Amiloride inhibits mammalian renal kallikrein and a kallikrein-like enzyme from toad bladder and skin.

Renal kallikrein is localized in luminal plasma membranes of the mammalian distal nephron and gains access to urine from this site. Its activity is regulated, in part, by aldosterone. These facts led us to study the effects of amiloride, a drug known to inhibit sodium reabsorption and potassium secretion at this site, on kallikrein activity. Amiloride inhibited the esterolytic activity of purified rat or human urinary kallikrein or of rat renal cortical cells upon a synthetic substrate (ID50 = 0.12-0.23 mM). Kinetic analyses showed that the enzyme inhibition was noncompetitive and reversible in nature. The kinin-generating activity of kallikrein acting upon kininogen substrates was also inhibited by amiloride, as measured by bioassay in the rat uterus of guinea pig ileum or by radioimmunoassay of liberated kinins (ID50 = 85 microM).
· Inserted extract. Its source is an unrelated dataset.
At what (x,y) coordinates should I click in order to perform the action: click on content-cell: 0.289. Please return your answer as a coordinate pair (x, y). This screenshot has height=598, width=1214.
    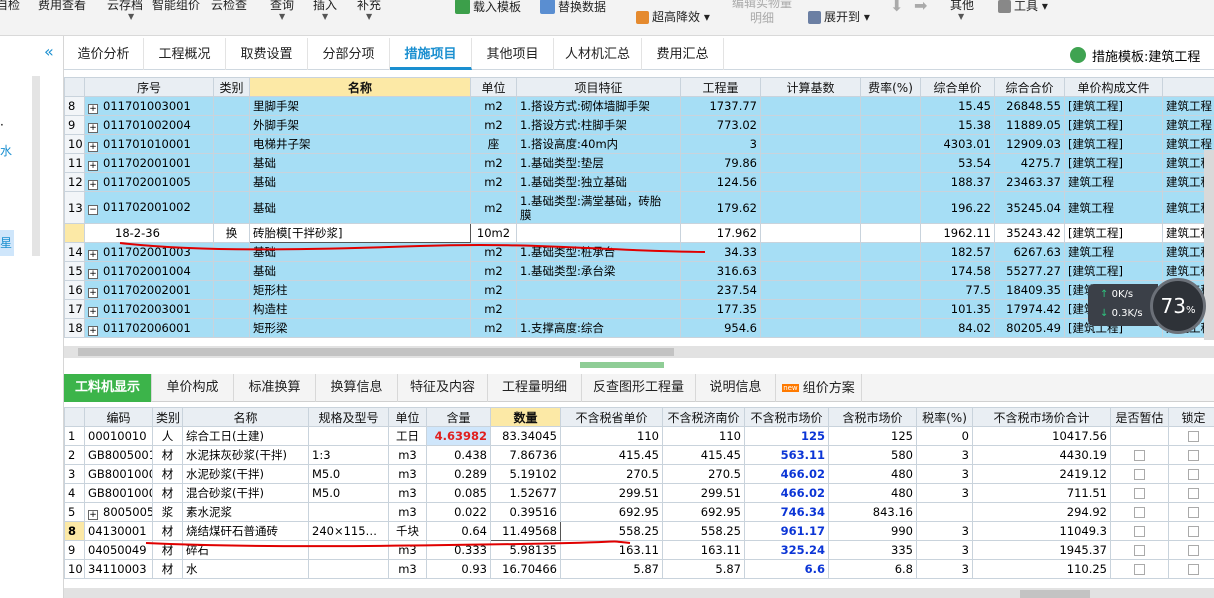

No other diuretic drug tested inhibited kallikrein activity, except triamterene, which did so, weakly. In addition, kallikrein-like enzyme activity was discovered in the urinary bladder or skin of Bufo marinus toads and this activity was also inhibited by amiloride. The localization of the enzyme and its inhibition by this drug suggest that further study of relationships amongst the glandular kallikrein-kinen system and renal ion and water transport is warranted.[1]